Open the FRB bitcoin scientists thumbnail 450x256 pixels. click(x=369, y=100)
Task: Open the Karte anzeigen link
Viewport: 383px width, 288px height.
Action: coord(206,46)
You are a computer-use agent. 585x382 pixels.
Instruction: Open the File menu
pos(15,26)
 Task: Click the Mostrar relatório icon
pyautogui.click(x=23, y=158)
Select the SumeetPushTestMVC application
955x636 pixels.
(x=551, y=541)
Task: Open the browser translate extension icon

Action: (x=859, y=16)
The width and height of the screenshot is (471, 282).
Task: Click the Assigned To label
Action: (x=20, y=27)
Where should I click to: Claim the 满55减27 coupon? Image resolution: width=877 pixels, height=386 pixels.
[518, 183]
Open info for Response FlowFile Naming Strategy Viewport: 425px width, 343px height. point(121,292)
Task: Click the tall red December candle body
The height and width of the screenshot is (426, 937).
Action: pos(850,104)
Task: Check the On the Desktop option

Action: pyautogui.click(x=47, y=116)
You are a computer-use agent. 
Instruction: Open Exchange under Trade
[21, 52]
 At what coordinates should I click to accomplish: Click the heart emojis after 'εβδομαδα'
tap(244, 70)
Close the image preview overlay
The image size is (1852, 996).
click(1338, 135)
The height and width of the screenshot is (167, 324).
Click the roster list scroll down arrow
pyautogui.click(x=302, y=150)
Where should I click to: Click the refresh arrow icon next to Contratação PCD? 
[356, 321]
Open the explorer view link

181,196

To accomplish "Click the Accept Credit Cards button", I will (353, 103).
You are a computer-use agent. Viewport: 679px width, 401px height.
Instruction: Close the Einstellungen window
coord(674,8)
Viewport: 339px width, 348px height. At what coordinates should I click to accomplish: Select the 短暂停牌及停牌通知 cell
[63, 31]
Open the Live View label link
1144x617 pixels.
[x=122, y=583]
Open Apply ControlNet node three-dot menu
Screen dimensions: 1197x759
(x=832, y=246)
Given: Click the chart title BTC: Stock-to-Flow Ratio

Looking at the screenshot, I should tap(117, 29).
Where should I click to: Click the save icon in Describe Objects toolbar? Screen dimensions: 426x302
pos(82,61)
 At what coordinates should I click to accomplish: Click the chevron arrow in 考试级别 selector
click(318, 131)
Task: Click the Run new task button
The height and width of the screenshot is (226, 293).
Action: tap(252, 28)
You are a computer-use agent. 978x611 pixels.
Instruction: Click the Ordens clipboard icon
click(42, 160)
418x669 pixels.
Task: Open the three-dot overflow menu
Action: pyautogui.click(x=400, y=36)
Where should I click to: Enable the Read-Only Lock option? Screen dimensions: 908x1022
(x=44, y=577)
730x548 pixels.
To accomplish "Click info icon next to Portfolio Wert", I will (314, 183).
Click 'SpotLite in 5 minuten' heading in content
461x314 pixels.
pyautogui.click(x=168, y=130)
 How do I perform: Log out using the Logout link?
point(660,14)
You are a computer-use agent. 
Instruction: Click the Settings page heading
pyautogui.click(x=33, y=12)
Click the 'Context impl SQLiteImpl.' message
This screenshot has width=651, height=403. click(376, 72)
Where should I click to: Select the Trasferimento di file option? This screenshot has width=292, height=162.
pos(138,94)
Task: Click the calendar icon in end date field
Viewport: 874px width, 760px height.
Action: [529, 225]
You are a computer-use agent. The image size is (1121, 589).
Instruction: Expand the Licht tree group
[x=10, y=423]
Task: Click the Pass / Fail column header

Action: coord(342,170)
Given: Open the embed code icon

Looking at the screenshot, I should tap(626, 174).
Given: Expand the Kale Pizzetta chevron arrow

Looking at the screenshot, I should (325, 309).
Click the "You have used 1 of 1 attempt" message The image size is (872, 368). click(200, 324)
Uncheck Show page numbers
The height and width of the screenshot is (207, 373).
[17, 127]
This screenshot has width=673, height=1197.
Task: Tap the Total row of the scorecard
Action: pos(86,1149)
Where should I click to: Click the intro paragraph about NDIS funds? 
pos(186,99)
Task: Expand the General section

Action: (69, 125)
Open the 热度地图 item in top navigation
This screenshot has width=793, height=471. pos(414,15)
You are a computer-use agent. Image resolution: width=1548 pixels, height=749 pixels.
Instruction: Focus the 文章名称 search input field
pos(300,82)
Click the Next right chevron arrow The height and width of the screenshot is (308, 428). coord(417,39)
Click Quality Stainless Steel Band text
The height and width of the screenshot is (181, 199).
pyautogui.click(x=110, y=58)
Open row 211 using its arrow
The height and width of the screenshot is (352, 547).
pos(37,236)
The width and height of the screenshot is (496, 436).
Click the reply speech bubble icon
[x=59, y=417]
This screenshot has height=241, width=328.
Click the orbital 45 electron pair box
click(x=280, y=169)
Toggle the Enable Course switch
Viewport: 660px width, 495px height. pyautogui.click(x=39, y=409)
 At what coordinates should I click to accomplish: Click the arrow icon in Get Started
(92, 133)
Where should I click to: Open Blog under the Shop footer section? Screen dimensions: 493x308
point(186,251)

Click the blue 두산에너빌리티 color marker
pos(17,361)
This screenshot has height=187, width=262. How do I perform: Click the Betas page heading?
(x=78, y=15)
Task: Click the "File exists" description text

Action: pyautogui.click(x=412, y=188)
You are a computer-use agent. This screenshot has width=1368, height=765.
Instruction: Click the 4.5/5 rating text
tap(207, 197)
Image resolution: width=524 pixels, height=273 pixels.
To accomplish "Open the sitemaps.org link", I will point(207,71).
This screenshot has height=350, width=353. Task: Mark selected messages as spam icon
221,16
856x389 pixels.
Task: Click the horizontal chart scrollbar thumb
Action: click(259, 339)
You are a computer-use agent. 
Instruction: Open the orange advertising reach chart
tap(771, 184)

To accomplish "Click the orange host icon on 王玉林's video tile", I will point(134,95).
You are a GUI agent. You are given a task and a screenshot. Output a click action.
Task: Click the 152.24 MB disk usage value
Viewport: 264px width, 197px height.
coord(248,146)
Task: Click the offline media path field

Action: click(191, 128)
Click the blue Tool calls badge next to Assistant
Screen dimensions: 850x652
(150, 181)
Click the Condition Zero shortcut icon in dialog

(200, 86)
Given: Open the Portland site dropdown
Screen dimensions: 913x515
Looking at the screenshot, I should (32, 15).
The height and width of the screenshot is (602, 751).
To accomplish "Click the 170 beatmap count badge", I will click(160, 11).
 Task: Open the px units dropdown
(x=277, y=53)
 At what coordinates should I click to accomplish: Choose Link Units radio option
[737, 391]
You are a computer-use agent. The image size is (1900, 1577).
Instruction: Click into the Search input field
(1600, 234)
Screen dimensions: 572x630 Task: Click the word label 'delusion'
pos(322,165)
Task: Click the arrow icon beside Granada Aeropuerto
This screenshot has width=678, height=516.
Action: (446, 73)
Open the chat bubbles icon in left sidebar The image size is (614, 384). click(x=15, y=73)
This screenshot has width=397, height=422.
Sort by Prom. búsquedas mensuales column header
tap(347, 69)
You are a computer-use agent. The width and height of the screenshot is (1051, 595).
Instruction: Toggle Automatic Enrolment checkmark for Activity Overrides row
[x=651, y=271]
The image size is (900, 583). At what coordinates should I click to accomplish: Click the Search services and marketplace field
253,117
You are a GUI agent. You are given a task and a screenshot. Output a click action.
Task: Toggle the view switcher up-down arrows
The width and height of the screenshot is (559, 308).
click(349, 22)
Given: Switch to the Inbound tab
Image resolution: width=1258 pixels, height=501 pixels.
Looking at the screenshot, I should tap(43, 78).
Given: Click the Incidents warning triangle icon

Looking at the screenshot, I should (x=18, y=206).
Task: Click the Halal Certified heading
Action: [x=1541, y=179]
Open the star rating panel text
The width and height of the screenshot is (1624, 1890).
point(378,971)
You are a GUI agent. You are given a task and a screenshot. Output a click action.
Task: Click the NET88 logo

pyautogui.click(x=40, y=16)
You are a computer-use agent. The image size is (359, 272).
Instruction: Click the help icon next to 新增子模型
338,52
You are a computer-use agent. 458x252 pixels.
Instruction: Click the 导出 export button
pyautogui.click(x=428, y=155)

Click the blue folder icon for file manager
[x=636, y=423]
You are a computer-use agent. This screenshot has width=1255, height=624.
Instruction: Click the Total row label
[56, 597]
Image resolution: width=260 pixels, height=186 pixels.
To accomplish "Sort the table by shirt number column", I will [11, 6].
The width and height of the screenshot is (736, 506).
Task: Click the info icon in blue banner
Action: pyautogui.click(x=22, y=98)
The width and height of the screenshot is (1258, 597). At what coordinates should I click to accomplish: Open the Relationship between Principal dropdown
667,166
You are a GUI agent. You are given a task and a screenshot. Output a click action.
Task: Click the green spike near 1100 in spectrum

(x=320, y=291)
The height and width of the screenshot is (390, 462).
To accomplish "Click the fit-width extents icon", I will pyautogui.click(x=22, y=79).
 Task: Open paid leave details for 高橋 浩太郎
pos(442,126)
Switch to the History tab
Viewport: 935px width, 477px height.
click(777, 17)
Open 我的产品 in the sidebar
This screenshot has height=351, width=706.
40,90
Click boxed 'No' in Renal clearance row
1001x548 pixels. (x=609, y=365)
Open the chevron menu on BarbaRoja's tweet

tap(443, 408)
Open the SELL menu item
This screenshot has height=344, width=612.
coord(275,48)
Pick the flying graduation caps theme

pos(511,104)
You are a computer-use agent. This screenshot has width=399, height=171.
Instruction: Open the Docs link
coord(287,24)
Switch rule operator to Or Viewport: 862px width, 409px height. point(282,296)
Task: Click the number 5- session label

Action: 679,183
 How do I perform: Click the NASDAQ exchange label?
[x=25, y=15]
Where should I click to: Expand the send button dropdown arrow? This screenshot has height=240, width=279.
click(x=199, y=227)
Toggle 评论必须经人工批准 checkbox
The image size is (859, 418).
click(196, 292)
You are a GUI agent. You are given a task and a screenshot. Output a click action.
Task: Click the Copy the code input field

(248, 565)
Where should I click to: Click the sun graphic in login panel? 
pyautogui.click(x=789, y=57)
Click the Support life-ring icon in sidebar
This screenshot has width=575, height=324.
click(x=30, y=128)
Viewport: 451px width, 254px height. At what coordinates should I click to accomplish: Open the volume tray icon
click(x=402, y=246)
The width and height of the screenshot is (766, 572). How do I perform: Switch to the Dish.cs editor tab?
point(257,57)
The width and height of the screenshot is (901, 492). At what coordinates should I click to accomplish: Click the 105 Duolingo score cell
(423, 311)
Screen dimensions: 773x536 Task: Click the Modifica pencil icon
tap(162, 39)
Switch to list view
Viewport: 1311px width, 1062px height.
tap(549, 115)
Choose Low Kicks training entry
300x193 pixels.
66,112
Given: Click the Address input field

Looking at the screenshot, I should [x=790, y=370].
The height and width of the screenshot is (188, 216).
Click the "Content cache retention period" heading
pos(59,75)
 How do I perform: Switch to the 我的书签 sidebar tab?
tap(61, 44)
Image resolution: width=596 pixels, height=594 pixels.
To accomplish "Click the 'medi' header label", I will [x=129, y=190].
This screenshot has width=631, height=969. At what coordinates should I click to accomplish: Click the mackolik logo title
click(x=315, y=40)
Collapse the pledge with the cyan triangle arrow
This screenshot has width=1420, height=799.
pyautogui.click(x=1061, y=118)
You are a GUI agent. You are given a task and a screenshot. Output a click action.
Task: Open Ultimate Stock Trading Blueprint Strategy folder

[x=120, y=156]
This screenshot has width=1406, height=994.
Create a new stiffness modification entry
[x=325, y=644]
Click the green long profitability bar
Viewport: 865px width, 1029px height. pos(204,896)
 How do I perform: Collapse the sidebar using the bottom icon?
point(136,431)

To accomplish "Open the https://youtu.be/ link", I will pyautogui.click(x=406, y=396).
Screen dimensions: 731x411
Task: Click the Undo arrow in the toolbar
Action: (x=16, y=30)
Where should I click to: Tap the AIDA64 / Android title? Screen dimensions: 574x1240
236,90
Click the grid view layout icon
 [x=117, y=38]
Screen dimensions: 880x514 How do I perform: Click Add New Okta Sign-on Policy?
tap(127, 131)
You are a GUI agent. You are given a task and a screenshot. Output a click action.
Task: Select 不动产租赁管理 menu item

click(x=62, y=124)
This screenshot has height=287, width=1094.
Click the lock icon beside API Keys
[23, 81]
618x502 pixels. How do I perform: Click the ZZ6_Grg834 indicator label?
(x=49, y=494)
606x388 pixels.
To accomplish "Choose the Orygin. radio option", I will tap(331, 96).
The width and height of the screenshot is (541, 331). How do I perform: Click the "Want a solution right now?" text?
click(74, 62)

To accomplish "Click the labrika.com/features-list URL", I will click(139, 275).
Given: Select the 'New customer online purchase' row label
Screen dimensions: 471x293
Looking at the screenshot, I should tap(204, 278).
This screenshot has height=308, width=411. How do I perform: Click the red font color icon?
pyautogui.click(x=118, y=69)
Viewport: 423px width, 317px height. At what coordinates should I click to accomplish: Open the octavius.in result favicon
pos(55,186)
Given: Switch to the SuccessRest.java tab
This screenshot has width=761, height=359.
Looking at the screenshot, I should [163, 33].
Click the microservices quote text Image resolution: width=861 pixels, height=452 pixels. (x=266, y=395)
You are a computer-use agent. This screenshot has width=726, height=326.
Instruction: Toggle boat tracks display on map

◇ ◇ ◇

__What you should do__
"Select the SumeetPushTestMVC application" marks the last line to print; print everything from the first line of the data through that line, unchanged, and nothing more.

__Result__
Open the FRB bitcoin scientists thumbnail 450x256 pixels. click(x=369, y=100)
Task: Open the Karte anzeigen link
Viewport: 383px width, 288px height.
Action: coord(206,46)
You are a computer-use agent. 585x382 pixels.
Instruction: Open the File menu
pos(15,26)
 Task: Click the Mostrar relatório icon
pyautogui.click(x=23, y=158)
Select the SumeetPushTestMVC application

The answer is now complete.